- Página -
No mês em que a legislação endureceu a pena para o crime de intolerância religiosa, Goiás já registrou uma denúncia por esse motivo. No ano passado, foram 11 e no ano anterior, 16, de acordo com a Ouvidoria Nacional dos Direitos Humanos. Os dados consideram reclamações sobre interferência aos direitos de culto, crença e não crença. A maioria das vítimas segue religiões de matriz africana, embora existam diversas em todo o mundo. Por outro lado, grande parte dos preconceituosos são evangélicos. (confira tabela abaixo)
A jornalista Josiane Coutinho é umbandista. Ela tem um histórico de situações em que a religião se tornou motivo de preconceito velado ou direto. A mais recorrente é ser taxada de macumbeira, em tom pejorativo. O termo deriva de macumba, um instrumento de percussão de origem africana, semelhante ao reco-reco, usado em algumas manifestações religiosas. Uma conversa esclarecedora costuma ser o suficiente para que seja respeitada. O diálogo também é uma estratégia para desmistificar a crença, popularmente associada ao mal.
“A falta de conhecimento em relação às religiões de matriz africana é opcional porque as pessoas têm acesso à informação. Não escondo a minha religião. Tenho muito orgulho. Umbanda me acolheu. Ela é caridade. Para toda pessoa para quem eu tenho oportunidade de explicar, eu esclareço. Pergunto ‘você acha que eu sou uma pessoa ruim?’. Elas me respondem que não e aí eu rebato que a minha religião é isso, algo bom. Eu não perderia meu tempo fazendo mal para alguém. Pessoas ruins existem em qualquer religião. O problema são elas e não a religião”, diz.

- Ações solicitadas -
1: Atualize o trecho da matéria sobre intolerância religiosa entre "No mês em que" e "(confira tabela abaixo)", inclusive, substituindo "denúncia" por "queixa".
2: Escreva a continuação da matéria sobre intolerância religiosa a partir do ponto em que ela termina.
O material não precisa ser consultado.

- Dados fornecidos -
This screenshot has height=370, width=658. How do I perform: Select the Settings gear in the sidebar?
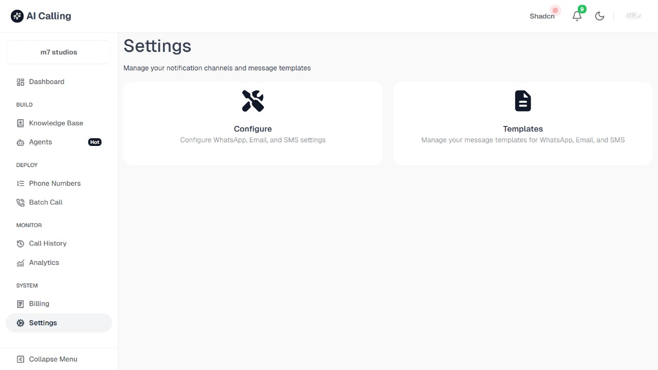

- Respostas -
1:
No mês em que a legislação endureceu a pena para o crime de intolerância religiosa, Goiás já registrou uma queixa por esse motivo. No ano passado, foram 11 e no ano anterior, 16, de acordo com a Ouvidoria Nacional dos Direitos Humanos. Os dados consideram reclamações sobre interferência aos direitos de culto, crença e não crença. A maioria das vítimas segue religiões de matriz africana, embora existam diversas em todo o mundo. Por outro lado, grande parte dos preconceituosos são evangélicos. (confira tabela abaixo)

2:
Em nível nacional, as religiões de matriz africana são seguidas por 0,3% da população de acordo com o Instituto Brasileiro de Geografia e Estatística (IBGE). Os estados líderes em adeptos são Rio de Janeiro, Bahia e Rio Grande do Sul. A baixa representatividade proporcionalmente ao total de habitantes pode ser explicada pela herança cristã, mais especificamente católica dos colonizadores portugueses. A socióloga Gabriele Andrade lembra que o povo preto chegou ao Brasil escravizado após ser sequestrado da África. O grupo era considerado desprovido de alma ou qualquer outra identidade, seja pessoal, religiosa ou linguística.
“Como forma de resistência se organizavam e se apoiavam nos terreiros para ter “pais”, “mães” e apoio para resistir aquele sistema cruel que lhe era imposto. Considero que a intolerância religiosa é uma consequência de uma sociedade racista que durante séculos demonizou espaços em que africanos e seus descendentes pudessem expressar livremente sua identidade. Entretanto, não devemos desconsiderar que nos últimos anos o ambiente da religião se tornou um espaço de disputa por poder e, em alguns casos, a propagação de ideias que criminalizar e marginalizam outras formas de demonstrar a fé tem angariado seguidores, dinheiro e poder político”, destaca.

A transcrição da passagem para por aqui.